Data extracts ::
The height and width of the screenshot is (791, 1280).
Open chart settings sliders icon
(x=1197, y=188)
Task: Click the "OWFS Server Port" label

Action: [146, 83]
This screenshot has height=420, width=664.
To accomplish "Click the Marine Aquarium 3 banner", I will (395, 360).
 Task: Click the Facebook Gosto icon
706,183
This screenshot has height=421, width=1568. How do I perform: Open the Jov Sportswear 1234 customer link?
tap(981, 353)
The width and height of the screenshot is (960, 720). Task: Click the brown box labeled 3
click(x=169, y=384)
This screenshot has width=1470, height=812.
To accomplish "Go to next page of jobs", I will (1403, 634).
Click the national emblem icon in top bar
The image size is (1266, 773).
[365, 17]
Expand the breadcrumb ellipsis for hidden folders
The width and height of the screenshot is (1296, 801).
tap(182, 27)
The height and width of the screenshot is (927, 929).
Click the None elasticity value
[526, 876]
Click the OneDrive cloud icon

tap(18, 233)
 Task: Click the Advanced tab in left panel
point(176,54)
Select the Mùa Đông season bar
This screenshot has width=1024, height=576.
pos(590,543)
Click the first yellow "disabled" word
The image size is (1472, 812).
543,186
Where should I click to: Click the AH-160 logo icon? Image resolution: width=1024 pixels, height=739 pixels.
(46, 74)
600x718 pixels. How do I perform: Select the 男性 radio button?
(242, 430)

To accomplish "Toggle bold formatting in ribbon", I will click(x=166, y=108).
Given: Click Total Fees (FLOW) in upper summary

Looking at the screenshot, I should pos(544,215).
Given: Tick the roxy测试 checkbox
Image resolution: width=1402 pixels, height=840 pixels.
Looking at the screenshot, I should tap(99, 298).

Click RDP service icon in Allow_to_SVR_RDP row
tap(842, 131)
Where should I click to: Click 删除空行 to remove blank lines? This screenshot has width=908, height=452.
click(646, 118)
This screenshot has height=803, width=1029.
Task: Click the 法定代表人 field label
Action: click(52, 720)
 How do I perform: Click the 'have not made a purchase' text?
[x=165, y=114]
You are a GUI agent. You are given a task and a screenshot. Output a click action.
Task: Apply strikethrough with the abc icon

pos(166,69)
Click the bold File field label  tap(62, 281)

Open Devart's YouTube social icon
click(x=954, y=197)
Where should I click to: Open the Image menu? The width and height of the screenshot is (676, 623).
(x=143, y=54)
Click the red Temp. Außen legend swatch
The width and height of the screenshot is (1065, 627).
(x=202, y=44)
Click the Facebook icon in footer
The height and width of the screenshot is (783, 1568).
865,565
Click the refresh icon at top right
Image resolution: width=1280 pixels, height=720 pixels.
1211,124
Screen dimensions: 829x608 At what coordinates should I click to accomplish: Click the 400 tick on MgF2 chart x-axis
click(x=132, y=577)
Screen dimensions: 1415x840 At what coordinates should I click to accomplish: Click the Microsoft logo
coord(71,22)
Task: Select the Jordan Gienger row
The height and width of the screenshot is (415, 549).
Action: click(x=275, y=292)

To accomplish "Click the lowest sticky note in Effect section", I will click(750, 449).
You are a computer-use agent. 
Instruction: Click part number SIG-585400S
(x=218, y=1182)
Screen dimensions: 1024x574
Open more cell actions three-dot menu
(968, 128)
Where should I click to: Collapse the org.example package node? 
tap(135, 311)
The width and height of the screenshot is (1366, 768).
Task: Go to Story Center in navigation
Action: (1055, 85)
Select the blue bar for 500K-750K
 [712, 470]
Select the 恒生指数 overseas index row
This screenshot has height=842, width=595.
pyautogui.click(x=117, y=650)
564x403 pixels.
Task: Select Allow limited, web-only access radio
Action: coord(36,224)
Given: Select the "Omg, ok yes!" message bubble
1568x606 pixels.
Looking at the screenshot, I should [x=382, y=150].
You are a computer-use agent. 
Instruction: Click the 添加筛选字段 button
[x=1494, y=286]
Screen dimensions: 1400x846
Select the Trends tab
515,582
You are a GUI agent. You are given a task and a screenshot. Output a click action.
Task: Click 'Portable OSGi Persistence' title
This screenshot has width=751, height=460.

How to complete this task :: Starting with the first line of the entries, transcribe every line up to and including the one with "This screenshot has width=1470, height=812.".

Answer section ::
The height and width of the screenshot is (791, 1280).
Open chart settings sliders icon
(x=1197, y=188)
Task: Click the "OWFS Server Port" label

Action: [146, 83]
This screenshot has height=420, width=664.
To accomplish "Click the Marine Aquarium 3 banner", I will (395, 360).
 Task: Click the Facebook Gosto icon
706,183
This screenshot has height=421, width=1568. How do I perform: Open the Jov Sportswear 1234 customer link?
tap(981, 353)
The width and height of the screenshot is (960, 720). Task: Click the brown box labeled 3
click(x=169, y=384)
This screenshot has width=1470, height=812.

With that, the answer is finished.